Oh, yeah, exactly. And I know quite a few food photographers and kind of food stylists and the food waste that goes into that is unreal. I mean, I actually started Lovely Lydia, when I first started, was actually a food blog and I stopped doing it because I wasn't prepared to either waste food or actually the most delicious food. Doesn't look very good.

Sara

No, it doesn't.

Lydia

It really doesn't. And I decided that I wanted to do other things, so I stopped doing that. But I still cook a lot. And actually my husband is taking over a lot of the cooking and he's got very good, too. It's really nice. Yeah, that's yeah. So I'm getting a little bit of kind of confidence as well is massive. When I first met him he could only put hot water into a bag of pasta, you know the kind that you mix up and it has a sauce like that was his cooking and I now he might cook seven days a week.

Sara

So I think it's worth saying, I know lots of people really lacking in confidence around the kitchen, but most places have some really brilliant community cooking places that you can go and learn. And and the more people they have, the more likely they are to keep going. So I think, you know, hide your pride, just just go and get involved, because you always have. They're always brilliant.

Lydia

Yeah.
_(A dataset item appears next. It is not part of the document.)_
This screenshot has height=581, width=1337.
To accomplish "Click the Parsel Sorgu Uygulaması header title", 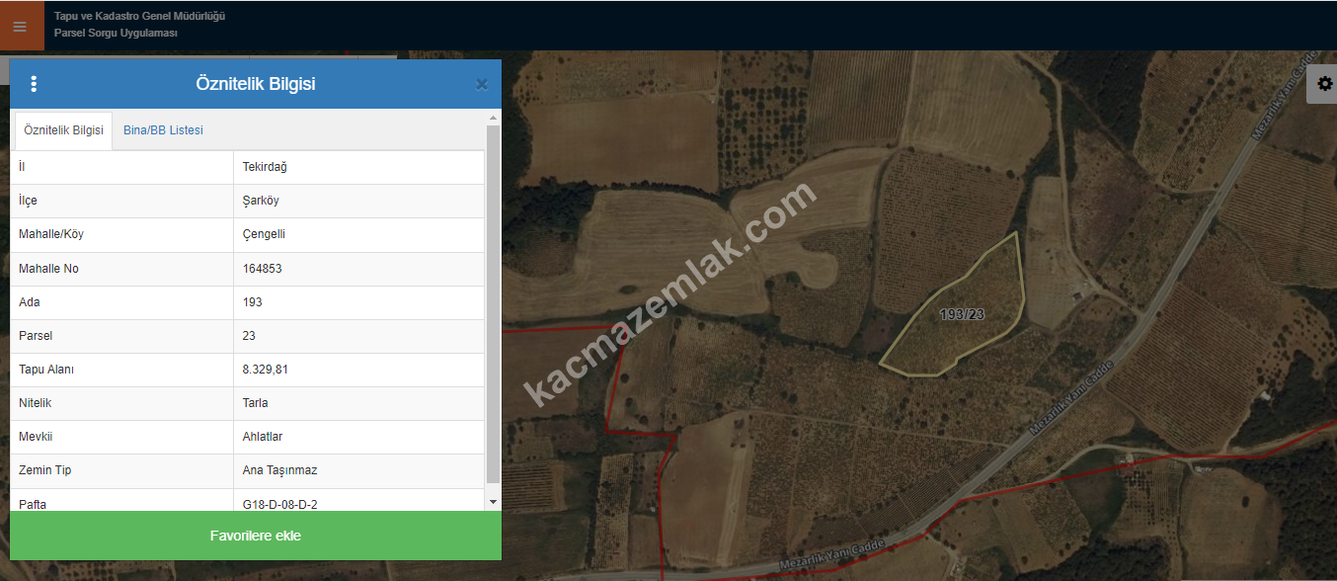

I mean, I think I think communities as well and actually the more diverse your community and actually the more ways you're going to find to deal with that cabbage, frankly. Yeah. Many different cuisines and what they will do with a cabbage. And, you know, there's so much out there in terms of, you know, options, and it's just about finding them.

I've been taught by some quite diverse people, what to do with my cabbages in the past in the nicest possible way. Sara, will you stop talking about cabbage?

Lydia

You mean, the people from Bristol City Council then?

Sara

Not really, no, go away with your cabbage, we don't need your cabbage.

Lydia

But that's a different conversation entirely. But yeah, this has been fantastic. Sarah and hopefully what I'll do after this is I'll share your project down at Edible Bristol, but maybe we'll share some links if you let me know what will be useful for people. And of course this will be available on IGTV it's also going to become a podcast and a full transcript will be available because, of course, we haven't been able to do subtitles tonight.

Sara

So as soon as that's available, I will let you know. And it's been great, do you want to have the final word?

Lydia

Um, no, not really!

Lydia

Just put you on the spot

Sara

Thank you for coming everybody just, you know, just just get out there and grow some food. There you are, that'll do.

Lydia

Yeah, I now have an apple tree and it's already got quite a lot of apples on it and I'm quite excited about that, it's the first thing I've ever grown

Sara

You do know, you do have to thin the apples.

Lydia

Oh do I? Oh crikey, no I didn't know that. Right I'm going to have to look that up now.

Sara

Google 'thinning my apples' and Monty will tell you how to do it.

Lydia

Oh will he? Oh good, that's perfect. Thanks for that because I wouldn't have known to do that thank goodness we have this live. Sara, thank you so much for coming on this evening.

Lydia

I was an absolute pleasure to chat to you. And I know that lots of people will find this really interesting. So I will point them all towards you and all of your resources.

Sara

Marvellous thank you for having me

Lydia

Thank you very much. Thank you so much. Take care. Thanks for coming, everyone.